■ The task: When you reach the line with "Where should I" in the listing below, write out that line and every one after it exactly, and skip the pictures.

■ Dataset records:
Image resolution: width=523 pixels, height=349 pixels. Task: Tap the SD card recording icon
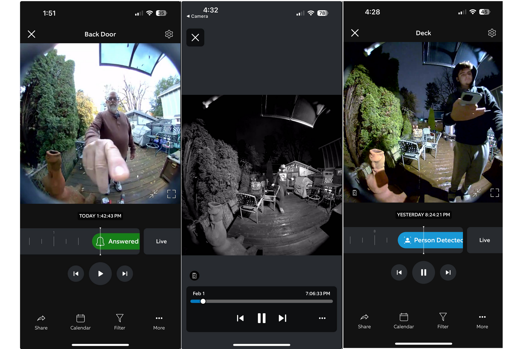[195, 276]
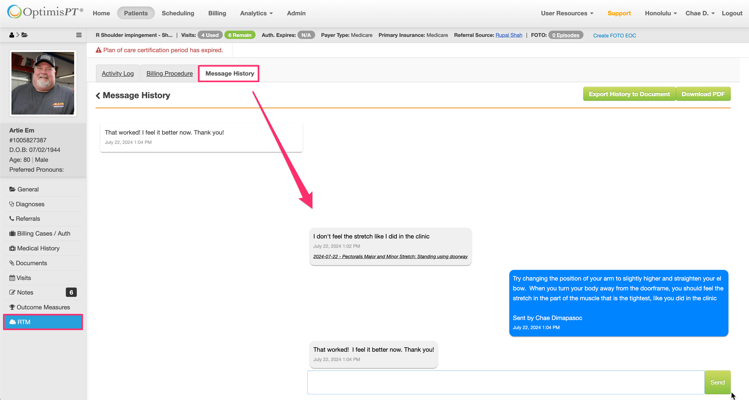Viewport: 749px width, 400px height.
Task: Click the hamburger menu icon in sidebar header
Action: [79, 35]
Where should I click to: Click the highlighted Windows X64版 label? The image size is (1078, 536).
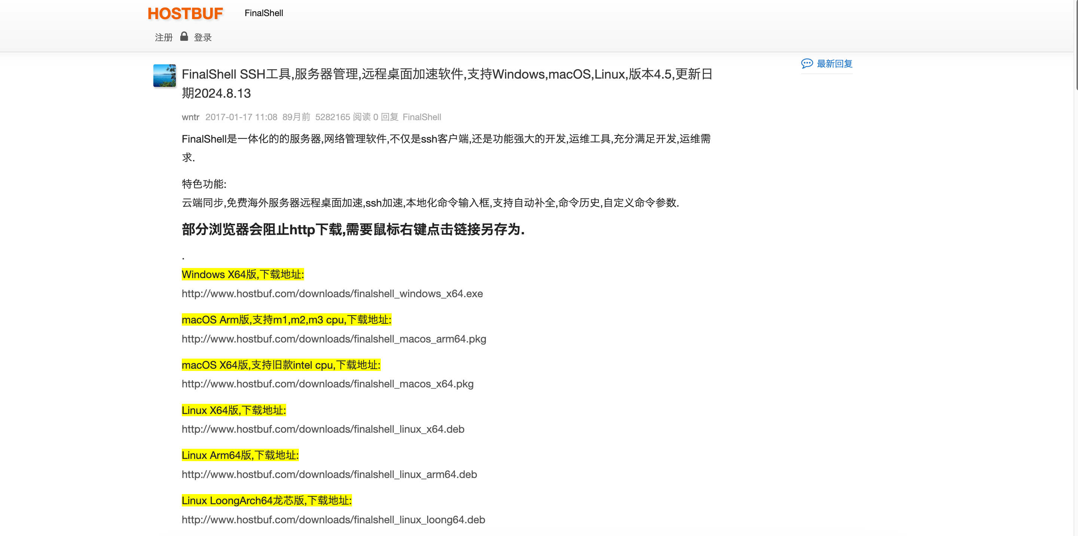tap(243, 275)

■ Your response:
Where should I click to: Click the highlighted Windows X64版 label? The image size is (1078, 536).
tap(243, 275)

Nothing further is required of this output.